October 18, 2003

France Warns Against Iran Action

If we are not successful in ejecting the _resident in
2004, the entire fabric of international law (i.e.,
the UN Security Council, the World Court, NATO, the
G-8, the WTO, etc.) which, as fragile and as
ineffectual as it is, has been all we have to build on
and work with). Wesley Clark (D-NATO) understands
this. We are being dragged down the slippery slope
into a regional war, and further on, a World War, by
the Bush cabal's neo-con wet dreamers. The _resident
is in Tokyo telling the Japanese Prime Minister that
the UN is "old" and needs to be "restructured." There
is no alternative to the political destruction of
George Bush.
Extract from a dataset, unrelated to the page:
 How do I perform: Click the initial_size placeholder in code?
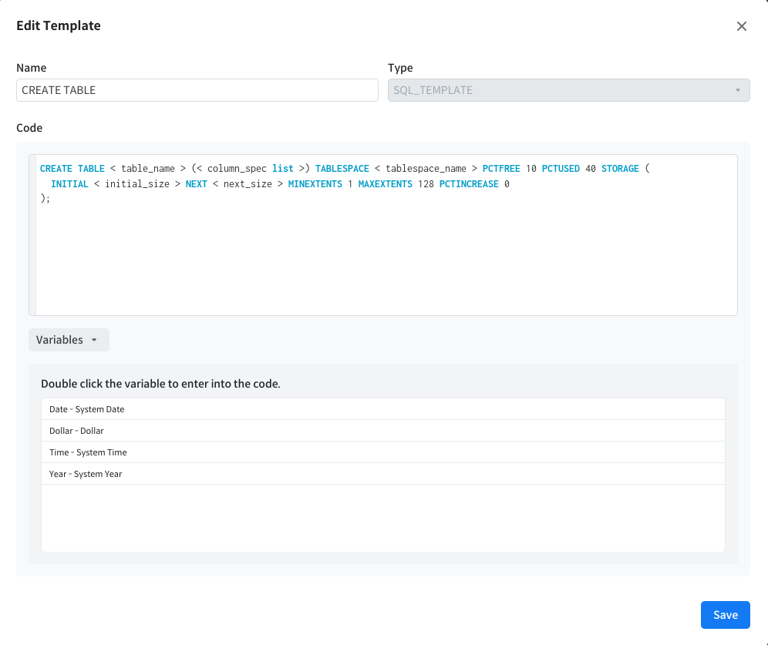pos(137,184)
He must be defeated in the 2004 election.


http://www.commondreams.org/headlines03/1018-04.htm

Published on Saturday, October 18, 2003 by the
Guardian/UK
France Warns Against Iran Action
Military Intervention Would Be Ridiculous, Says
Foreign Minister, Denouncing Policy of Forcible Regime
Change

by Simon Tisdall and Ewen MacAskill

The US pursuit of forcible regime change is not a
viable or safe policy in the dangerous world that
exists after September 11, the French foreign
minister, Dominique de Villepin, said in an interview
with the Guardian.

Regime change can not be a policy on its own in
today's world. You have to be respectful of
sovereignty.

Dominique de Villepin
French Foreign Minister
In a wide-ranging critique of US policy in the Middle
East and beyond, Mr De Villepin said that any military
action against Iran over its alleged nuclear weapons
would be "absolutely ridiculous".

He also said that, in spite of Thursday's UN security
council resolution giving the US-British force in Iraq
a mandate, "the conditions for real progress on the
reconstruction of Iraq are not complied with today".
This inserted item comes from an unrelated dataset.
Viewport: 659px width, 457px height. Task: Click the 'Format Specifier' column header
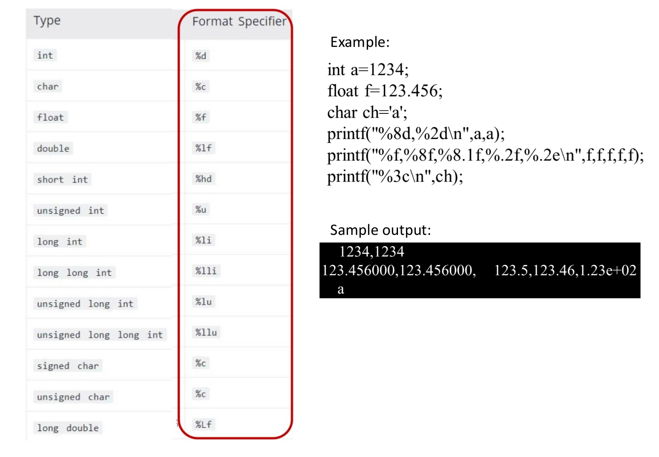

"Reconstruction has to have a partner, you have to
have real sovereignty in Iraq if you want to have the
Iraqi people working with you."

Mr De Villepin declined to commit France to providing
reconstruction assistance at next week's donors'
conference in Madrid, in spite of urgings to do so
from Washington.

While emphasizing France's desire to patch up
relations with the US and to work with it on a range
of international issues, the foreign minister also
questioned Israel's US-backed security policies. He
said Europe should play a vital role in advancing the
peace process, not least because of Europe's close
trade and aid links with both sides.

"I think that Israeli policy during the past months
and years shows clearly that if you are going to
imagine that only through security you are going to
find solutions, you are mistaken...

"We think that using force, on the contrary, is going
to... give new reasons to some people [like al-Qaida]
to oppose us."

Mr De Villepin sketched out a French vision of a
radically different approach to foreign policy in
which differences of culture, society and religion
should be weighed alongside questions of security.

"Regime change can not be a policy on its own in
today's world," he said. "You have to be respectful of
sovereignty.

"Of course, there are very difficult situations when
human rights are concerned... we have known that in
Kosovo. So in rare situations, we have to address
these kinds of problems by military means. But you
have to have the support of the international
community... If there is one country that imagines it
can solve this matter alone, we are going to see more
vengeance, more difficulties, more problems, and the
world is going to be more unstable."

Mr De Villepin's remarks underline the continuing
differences between France, which led European
opposition to the Iraq war, and Washington and London.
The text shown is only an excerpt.